Feb. 9, 2001 Chapel Hill -- Since the early 1990s, doctors have known that certain drugs -- including commonly taken medications for lowering cholesterol and blood pressure -- become much more effective when people who take them also drink a glass of grapefruit juice at the same time. That power of grapefruit juice can be beneficial, but also can be harmful in some situations.
Now, a new study shows Seville oranges can do the same thing. Although not generally drunk as juice because of their sour taste, the ancient fruits -- imported to Spain from Asia during the Crusades - are used widely in condiments and marmalade.
"This is the first demonstration that a fruit other than grapefruit can have the same effect on drugs," said Dr. Paul B. Watkins, professor of medicine at the University of North Carolina at Chapel Hill School of Medicine. "Our work raises anew the probability that other fruits will be found that do the same thing."
Watkins said he believes the study also identifies the major active ingredient in grapefruit responsible for making the drugs stronger.

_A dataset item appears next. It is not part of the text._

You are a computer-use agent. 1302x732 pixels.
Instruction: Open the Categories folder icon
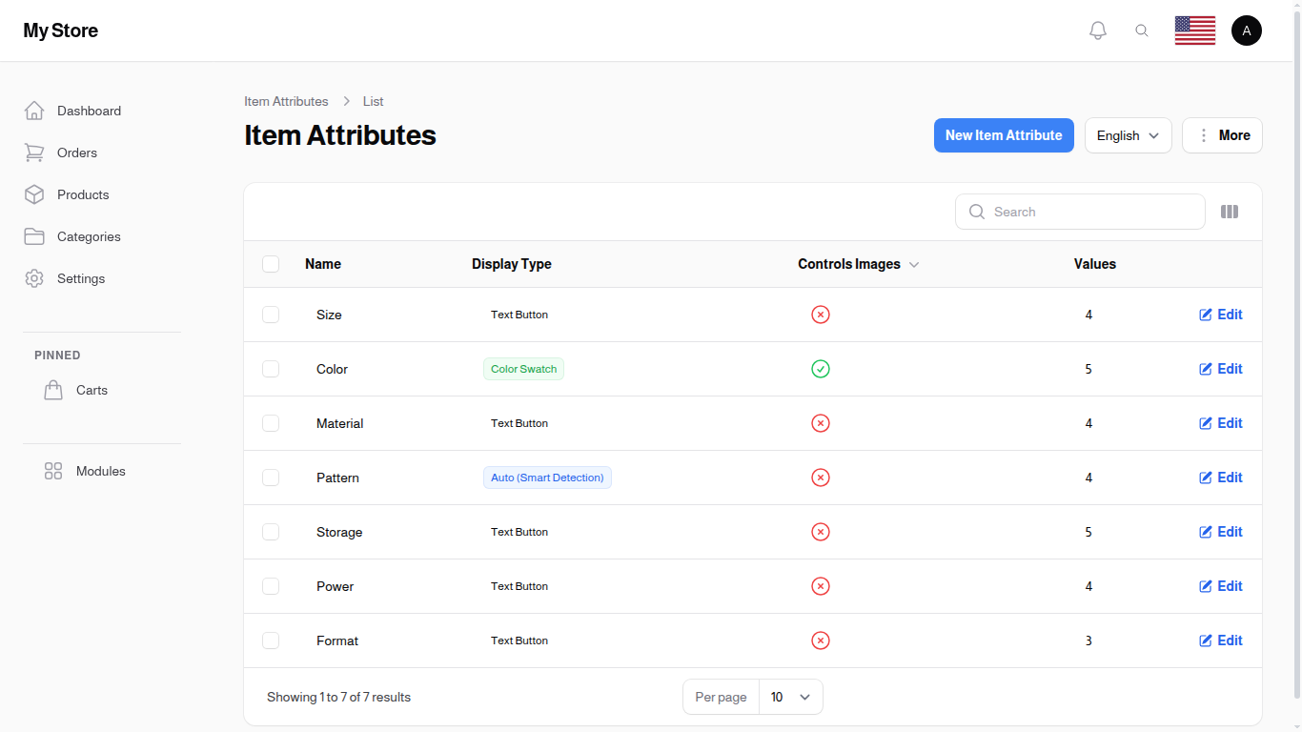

"Because of the variability involved in grapefruit juices, everyone has been trying to figure out what causes the effect so that we can add that compound directly to pills instead," Watkins said. "Our prior research suggested that a compound called DHB (dihydroxybergamottin) was an active ingredient."
He and colleagues could not test a purified form of DHB in study volunteers because the Food and Drug Administration has not approved it as a drug yet, he said. They instead chose Seville orange juice since it contains comparable amounts of DHB. "Our study is strong evidence that DHB is the major active ingredient in grapefruit responsible for making certain drugs more effective." From past studies, researchers already know that other, naturally sweeter orange juices consumed in the United States do not contain DHB and do not boost drug effects. Dr. David Edwards, a scientist at Wayne State University, discovered the DHB molecule and has applied for a patent on it. A report on the new findings appears in the current issue of the journal Clinical Pharmacology and Therapeutics. Besides Watkins, authors are UNC doctoral student Shefali Malhotra, Dr. David G. Bailey of the University of Western Ontario, who discovered grapefruit's drug-boosting action, and Dr. Mary F. Paine, research assistant professor of pharmacy at UNC.
While working in Michigan several years ago, Watkins found that the growing list of drugs affected by grapefruit juice have one thing in common. That is that they are chewed up by the same intestinal enzyme, CYP3A4, which Watkins also discovered.
"It turns out that if you drink a glass of grapefruit juice, this enzyme disappears, and so more of a drug is absorbed and acts in the body," he said.
In the new study, the research team had 10 healthy volunteers drink grapefruit juice, common orange juice or a sweetened form of Seville orange juice after receiving a single oral dose of felodipine, a drug to lower blood pressure. Then they repeated the procedure twice so that all subjects received each of the juices, along with the medication, at least a week apart.
The scientists then measured the amount of drug in subjects' blood 12 times over 24 hours. Analysis showed peak concentrations of felodipine to be close to twice as high when the volunteers drank juice from grapefruits or Seville oranges as when they drank only common orange juice.